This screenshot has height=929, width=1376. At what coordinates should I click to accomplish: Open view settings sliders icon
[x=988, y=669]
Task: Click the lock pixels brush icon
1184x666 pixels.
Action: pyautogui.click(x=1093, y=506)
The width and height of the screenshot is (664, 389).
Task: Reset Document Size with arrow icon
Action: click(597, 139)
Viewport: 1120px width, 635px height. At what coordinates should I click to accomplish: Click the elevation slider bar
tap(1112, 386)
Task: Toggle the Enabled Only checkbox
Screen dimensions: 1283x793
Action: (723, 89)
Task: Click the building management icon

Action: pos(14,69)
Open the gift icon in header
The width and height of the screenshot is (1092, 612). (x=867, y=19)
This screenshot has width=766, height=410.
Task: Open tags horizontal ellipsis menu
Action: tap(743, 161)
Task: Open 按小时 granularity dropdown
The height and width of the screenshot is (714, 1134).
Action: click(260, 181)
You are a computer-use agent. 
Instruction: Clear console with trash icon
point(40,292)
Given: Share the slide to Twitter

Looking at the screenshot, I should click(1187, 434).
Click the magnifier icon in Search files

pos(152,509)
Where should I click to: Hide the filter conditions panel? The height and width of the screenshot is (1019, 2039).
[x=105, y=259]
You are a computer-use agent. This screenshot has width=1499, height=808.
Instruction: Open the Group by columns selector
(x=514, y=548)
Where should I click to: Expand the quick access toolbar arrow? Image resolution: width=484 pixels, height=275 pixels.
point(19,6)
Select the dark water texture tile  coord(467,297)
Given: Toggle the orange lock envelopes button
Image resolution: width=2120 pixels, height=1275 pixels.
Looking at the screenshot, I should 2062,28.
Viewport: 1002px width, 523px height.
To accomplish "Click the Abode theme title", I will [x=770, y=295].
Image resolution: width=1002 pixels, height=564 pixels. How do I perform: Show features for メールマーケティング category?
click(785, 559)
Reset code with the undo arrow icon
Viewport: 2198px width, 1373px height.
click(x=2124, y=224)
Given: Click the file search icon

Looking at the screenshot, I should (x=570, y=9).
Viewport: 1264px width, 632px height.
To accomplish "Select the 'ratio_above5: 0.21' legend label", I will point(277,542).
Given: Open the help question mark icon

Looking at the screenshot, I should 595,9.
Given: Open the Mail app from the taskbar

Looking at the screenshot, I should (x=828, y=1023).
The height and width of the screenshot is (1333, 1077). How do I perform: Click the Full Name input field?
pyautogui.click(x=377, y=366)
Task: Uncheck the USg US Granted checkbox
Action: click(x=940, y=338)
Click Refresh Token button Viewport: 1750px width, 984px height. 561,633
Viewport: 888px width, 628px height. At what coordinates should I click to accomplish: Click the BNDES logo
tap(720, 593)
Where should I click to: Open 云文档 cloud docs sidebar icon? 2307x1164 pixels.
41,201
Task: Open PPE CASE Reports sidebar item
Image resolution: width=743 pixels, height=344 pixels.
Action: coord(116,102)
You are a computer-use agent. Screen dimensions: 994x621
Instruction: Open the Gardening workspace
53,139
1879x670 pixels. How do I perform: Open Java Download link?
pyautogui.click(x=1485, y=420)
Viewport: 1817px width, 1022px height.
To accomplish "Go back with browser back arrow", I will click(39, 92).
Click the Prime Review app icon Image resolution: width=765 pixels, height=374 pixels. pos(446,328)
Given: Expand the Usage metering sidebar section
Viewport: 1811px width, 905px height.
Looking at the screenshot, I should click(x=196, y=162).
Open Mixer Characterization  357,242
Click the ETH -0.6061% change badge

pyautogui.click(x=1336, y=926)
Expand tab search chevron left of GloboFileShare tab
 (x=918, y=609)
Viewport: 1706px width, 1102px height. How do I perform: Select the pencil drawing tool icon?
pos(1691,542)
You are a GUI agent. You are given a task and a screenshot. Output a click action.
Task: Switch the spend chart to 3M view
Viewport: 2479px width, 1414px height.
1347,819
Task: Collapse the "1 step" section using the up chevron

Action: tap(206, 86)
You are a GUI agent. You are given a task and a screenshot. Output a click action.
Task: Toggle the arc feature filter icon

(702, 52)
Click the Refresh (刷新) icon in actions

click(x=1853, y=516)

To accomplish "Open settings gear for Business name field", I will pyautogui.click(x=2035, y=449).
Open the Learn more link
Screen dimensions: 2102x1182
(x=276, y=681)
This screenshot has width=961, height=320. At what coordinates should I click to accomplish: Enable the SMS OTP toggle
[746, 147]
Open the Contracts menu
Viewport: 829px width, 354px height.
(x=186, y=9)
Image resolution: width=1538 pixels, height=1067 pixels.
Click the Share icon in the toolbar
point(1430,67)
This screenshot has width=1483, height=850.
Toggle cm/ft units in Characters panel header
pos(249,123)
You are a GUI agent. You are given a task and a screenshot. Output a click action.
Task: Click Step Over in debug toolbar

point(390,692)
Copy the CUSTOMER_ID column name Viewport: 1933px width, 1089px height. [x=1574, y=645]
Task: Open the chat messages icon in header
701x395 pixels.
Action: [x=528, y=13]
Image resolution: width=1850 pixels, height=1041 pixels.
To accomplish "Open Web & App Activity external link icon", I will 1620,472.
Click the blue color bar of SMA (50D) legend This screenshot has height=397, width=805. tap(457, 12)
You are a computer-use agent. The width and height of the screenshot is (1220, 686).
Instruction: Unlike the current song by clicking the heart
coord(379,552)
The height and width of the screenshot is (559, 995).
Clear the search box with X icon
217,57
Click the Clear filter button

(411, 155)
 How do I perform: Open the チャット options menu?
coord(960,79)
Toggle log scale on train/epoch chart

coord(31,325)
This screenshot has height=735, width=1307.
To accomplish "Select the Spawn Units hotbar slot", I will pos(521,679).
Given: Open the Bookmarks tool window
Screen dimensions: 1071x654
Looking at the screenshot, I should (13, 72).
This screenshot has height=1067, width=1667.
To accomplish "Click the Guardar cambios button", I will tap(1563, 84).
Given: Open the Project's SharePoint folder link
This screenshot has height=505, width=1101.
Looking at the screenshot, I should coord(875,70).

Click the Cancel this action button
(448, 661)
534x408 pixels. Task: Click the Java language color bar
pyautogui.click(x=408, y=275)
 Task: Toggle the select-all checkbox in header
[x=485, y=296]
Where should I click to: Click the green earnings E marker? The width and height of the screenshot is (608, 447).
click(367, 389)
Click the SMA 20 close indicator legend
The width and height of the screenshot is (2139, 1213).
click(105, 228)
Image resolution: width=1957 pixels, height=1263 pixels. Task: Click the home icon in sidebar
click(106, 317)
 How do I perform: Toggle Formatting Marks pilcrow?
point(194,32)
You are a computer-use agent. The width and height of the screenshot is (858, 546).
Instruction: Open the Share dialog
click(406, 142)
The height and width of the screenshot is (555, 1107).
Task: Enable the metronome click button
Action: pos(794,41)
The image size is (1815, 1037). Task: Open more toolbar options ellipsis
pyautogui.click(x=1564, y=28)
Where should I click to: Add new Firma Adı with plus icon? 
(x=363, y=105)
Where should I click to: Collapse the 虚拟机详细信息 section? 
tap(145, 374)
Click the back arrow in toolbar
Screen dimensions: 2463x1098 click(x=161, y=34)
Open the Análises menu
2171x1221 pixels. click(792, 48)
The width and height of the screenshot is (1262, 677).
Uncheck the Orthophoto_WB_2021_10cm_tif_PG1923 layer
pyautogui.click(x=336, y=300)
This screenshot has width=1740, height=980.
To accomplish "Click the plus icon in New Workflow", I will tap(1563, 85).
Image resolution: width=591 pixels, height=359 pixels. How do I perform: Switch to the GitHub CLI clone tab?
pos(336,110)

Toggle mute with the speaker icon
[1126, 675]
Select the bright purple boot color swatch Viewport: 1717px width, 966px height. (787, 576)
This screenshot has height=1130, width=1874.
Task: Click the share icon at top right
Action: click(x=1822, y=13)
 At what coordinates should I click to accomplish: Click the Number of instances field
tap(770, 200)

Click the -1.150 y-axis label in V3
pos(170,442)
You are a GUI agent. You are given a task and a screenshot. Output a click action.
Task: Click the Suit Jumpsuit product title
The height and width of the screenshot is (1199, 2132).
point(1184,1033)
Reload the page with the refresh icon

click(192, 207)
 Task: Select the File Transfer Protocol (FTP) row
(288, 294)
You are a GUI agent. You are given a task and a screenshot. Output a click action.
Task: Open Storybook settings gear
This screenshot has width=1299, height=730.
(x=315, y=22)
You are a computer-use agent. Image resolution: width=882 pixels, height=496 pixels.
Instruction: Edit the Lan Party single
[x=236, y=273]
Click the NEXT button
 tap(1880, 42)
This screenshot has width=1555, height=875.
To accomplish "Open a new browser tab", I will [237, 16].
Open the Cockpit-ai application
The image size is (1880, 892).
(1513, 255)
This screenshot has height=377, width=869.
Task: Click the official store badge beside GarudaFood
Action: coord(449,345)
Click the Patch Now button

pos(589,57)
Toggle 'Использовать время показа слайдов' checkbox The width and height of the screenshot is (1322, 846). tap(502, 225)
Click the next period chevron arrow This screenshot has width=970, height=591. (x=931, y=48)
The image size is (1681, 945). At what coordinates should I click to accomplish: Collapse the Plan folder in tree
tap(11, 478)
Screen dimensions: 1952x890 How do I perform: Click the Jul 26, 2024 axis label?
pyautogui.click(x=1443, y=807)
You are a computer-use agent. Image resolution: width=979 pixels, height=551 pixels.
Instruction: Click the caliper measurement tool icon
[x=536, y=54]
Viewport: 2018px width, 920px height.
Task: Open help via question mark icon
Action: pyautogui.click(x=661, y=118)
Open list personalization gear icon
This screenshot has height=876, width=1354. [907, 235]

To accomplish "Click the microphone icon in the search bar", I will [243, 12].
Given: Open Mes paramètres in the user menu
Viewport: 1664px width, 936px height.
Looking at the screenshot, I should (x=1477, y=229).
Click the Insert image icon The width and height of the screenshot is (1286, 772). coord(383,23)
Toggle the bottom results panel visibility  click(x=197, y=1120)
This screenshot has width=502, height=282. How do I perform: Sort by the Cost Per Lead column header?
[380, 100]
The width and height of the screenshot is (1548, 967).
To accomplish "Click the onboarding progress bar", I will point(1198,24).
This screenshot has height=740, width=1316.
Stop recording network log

- Instructions to follow
Search the data for "Click the NEXT button". Beginning with that line, set down every line through the last exactly.

- Written solution
Click the NEXT button
 tap(1880, 42)
This screenshot has width=1555, height=875.
To accomplish "Open a new browser tab", I will [237, 16].
Open the Cockpit-ai application
The image size is (1880, 892).
(1513, 255)
This screenshot has height=377, width=869.
Task: Click the official store badge beside GarudaFood
Action: coord(449,345)
Click the Patch Now button

pos(589,57)
Toggle 'Использовать время показа слайдов' checkbox The width and height of the screenshot is (1322, 846). tap(502, 225)
Click the next period chevron arrow This screenshot has width=970, height=591. (x=931, y=48)
The image size is (1681, 945). At what coordinates should I click to accomplish: Collapse the Plan folder in tree
tap(11, 478)
Screen dimensions: 1952x890 How do I perform: Click the Jul 26, 2024 axis label?
pyautogui.click(x=1443, y=807)
You are a computer-use agent. Image resolution: width=979 pixels, height=551 pixels.
Instruction: Click the caliper measurement tool icon
[x=536, y=54]
Viewport: 2018px width, 920px height.
Task: Open help via question mark icon
Action: pyautogui.click(x=661, y=118)
Open list personalization gear icon
This screenshot has height=876, width=1354. [907, 235]

To accomplish "Click the microphone icon in the search bar", I will [243, 12].
Given: Open Mes paramètres in the user menu
Viewport: 1664px width, 936px height.
Looking at the screenshot, I should (x=1477, y=229).
Click the Insert image icon The width and height of the screenshot is (1286, 772). coord(383,23)
Toggle the bottom results panel visibility  click(x=197, y=1120)
This screenshot has width=502, height=282. How do I perform: Sort by the Cost Per Lead column header?
[380, 100]
The width and height of the screenshot is (1548, 967).
To accomplish "Click the onboarding progress bar", I will point(1198,24).
This screenshot has height=740, width=1316.
Stop recording network log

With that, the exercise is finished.